▶ [ACTIVITY] As an exercise, copy out the entries exactly as written.

▶ [INFORMATION SUPPLIED]

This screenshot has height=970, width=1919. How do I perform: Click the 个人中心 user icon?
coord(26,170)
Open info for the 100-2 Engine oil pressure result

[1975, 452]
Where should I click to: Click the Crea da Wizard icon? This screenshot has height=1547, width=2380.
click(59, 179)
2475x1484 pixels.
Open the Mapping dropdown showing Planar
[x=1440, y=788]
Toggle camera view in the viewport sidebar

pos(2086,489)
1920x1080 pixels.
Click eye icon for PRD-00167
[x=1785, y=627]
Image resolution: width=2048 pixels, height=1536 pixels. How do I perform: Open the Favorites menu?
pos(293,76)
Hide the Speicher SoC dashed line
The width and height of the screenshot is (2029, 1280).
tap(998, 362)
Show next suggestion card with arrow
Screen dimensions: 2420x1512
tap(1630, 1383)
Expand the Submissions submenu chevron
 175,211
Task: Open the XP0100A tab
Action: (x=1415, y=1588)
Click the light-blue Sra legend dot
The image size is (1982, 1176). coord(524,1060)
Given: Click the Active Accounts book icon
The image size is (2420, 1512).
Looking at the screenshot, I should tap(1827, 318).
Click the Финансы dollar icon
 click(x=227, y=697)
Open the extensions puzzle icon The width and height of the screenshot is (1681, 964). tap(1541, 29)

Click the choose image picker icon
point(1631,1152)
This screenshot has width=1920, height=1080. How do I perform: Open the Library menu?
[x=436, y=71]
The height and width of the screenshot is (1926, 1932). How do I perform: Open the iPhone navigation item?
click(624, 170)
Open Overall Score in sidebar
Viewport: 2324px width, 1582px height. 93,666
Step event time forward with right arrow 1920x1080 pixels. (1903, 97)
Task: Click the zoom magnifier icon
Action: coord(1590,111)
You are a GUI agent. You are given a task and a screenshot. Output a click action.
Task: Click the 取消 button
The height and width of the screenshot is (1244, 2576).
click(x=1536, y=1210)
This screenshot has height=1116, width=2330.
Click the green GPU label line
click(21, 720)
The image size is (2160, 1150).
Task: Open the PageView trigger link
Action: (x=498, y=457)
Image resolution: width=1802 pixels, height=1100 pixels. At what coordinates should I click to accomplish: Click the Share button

▶ [OUTPUT BELOW]
This screenshot has height=970, width=1919. How do I perform: Click the 个人中心 user icon?
coord(26,170)
Open info for the 100-2 Engine oil pressure result

[1975, 452]
Where should I click to: Click the Crea da Wizard icon? This screenshot has height=1547, width=2380.
click(59, 179)
2475x1484 pixels.
Open the Mapping dropdown showing Planar
[x=1440, y=788]
Toggle camera view in the viewport sidebar

pos(2086,489)
1920x1080 pixels.
Click eye icon for PRD-00167
[x=1785, y=627]
Image resolution: width=2048 pixels, height=1536 pixels. How do I perform: Open the Favorites menu?
pos(293,76)
Hide the Speicher SoC dashed line
The width and height of the screenshot is (2029, 1280).
tap(998, 362)
Show next suggestion card with arrow
Screen dimensions: 2420x1512
tap(1630, 1383)
Expand the Submissions submenu chevron
 175,211
Task: Open the XP0100A tab
Action: (x=1415, y=1588)
Click the light-blue Sra legend dot
The image size is (1982, 1176). coord(524,1060)
Given: Click the Active Accounts book icon
The image size is (2420, 1512).
Looking at the screenshot, I should tap(1827, 318).
Click the Финансы dollar icon
 click(x=227, y=697)
Open the extensions puzzle icon The width and height of the screenshot is (1681, 964). tap(1541, 29)

Click the choose image picker icon
point(1631,1152)
This screenshot has width=1920, height=1080. How do I perform: Open the Library menu?
[x=436, y=71]
The height and width of the screenshot is (1926, 1932). How do I perform: Open the iPhone navigation item?
click(624, 170)
Open Overall Score in sidebar
Viewport: 2324px width, 1582px height. 93,666
Step event time forward with right arrow 1920x1080 pixels. (1903, 97)
Task: Click the zoom magnifier icon
Action: coord(1590,111)
You are a GUI agent. You are given a task and a screenshot. Output a click action.
Task: Click the 取消 button
The height and width of the screenshot is (1244, 2576).
click(x=1536, y=1210)
This screenshot has height=1116, width=2330.
Click the green GPU label line
click(21, 720)
The image size is (2160, 1150).
Task: Open the PageView trigger link
Action: (x=498, y=457)
Image resolution: width=1802 pixels, height=1100 pixels. At what coordinates should I click to accomplish: Click the Share button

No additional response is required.